Although addressable political advertising has become more common during political campaigns, sources said that addressable ads tend to be expensive and only make sense when targeting a very narrow slice of the electorate, such as Democratic primary voters in certain Ohio counties who have a strong probability of voting against Hillary Clinton.
“I can predict what an entire audience segment is going to watch for cheaper than what they are selling the [addressable] CPM,” Tranter said. Quotes for addressable ads have run near $100 per CPM, but they are highly negotiable, he said.
So rather than rely heavily on addressable ads, analytics firms create hodgepodges of data to inform their campaigns of which programs will be the most effective to target specific types of voters. After they obtain voter file data from the major national parties and mine census data, analysts conduct national and statewide surveys that measure people’s opinions on political topics such as healthcare policy and immigration.
All of this data is then paired with commercial data obtained from firms like Acxiom and Infogroup to give a more complete profile of voters, which allows the analysts to confidently predict the characteristics that are associated with the voter segments they want to target. The analysts also use this data to build predictive models that estimate how likely certain voters are to turn out or be persuaded to vote against their registered party.

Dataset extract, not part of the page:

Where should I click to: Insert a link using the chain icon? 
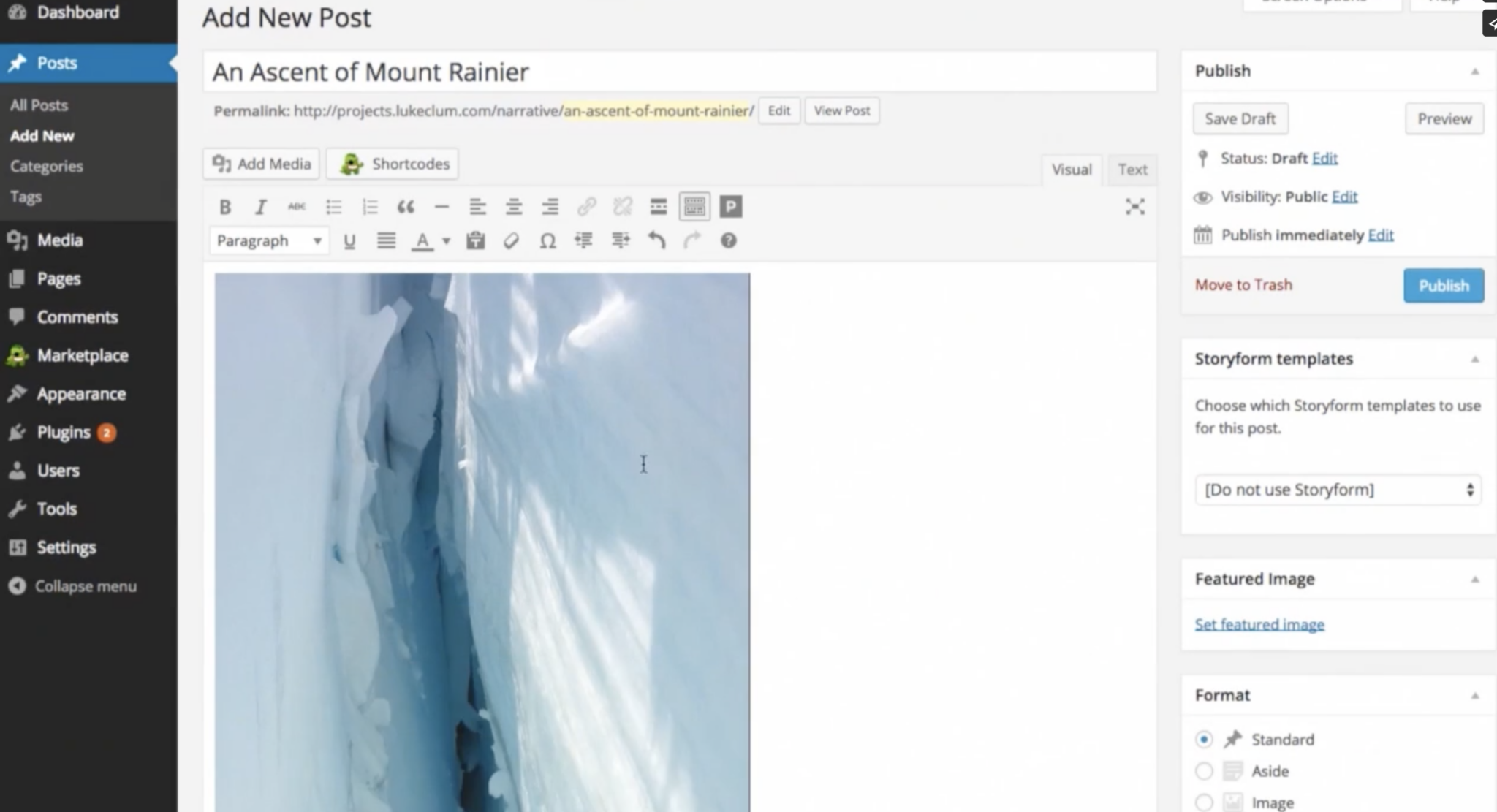point(585,207)
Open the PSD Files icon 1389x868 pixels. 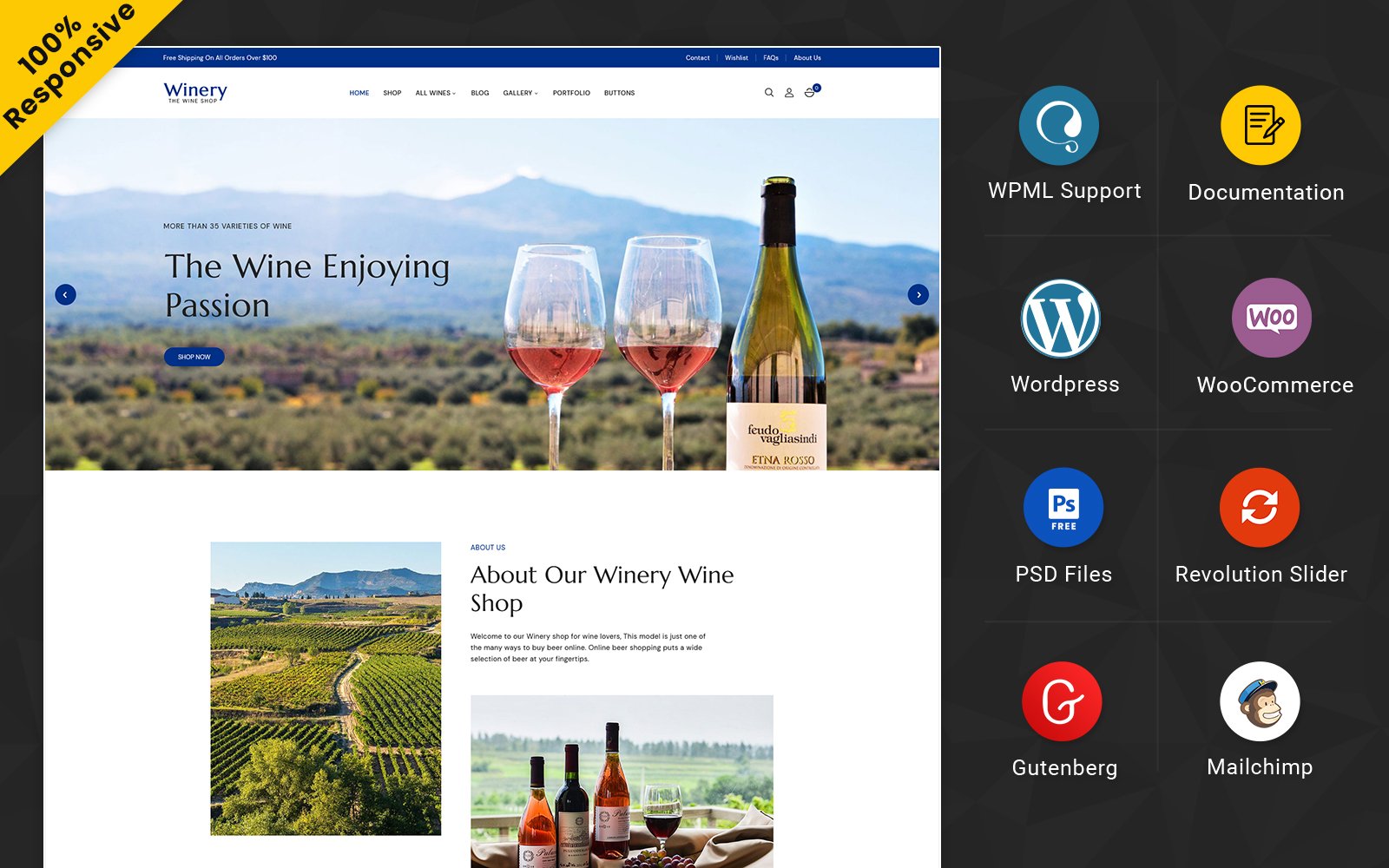(1063, 507)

After all of this data is stitched together and the voter segments are quantified, the analysts then examine TV viewership data from sources like Rentrak, comScore and Nielsen to see which programs certain voter segments are most likely to watch.
While the data that influences these decisions is quite extensive, Strasma hasn’t yet been able to leverage social media data to improve TV targeting.
“Unfortunately, as it stands now, the number of people whose identities we could match and who also had addressable TV was too small to make it practical,” he said. And although the targeting has become sophisticated, the inventory was still purchased through an “older, largely manual infrastructure” and not programmatically, he said.
Despite the adoption of targeted TV ads by political groups, most sources demurred when asked whether targeted ads will catch on anytime soon in the broader TV market.
“Voter registration data is key in these campaigns,” said Monica Seebohm, national director of politics and advocacy at video ad company Tremor Video, “but unfortunately we don’t have that same type of granular data that says ‘the people in this specific home typically buy Pampers or Coke’ the way we have voting party data.”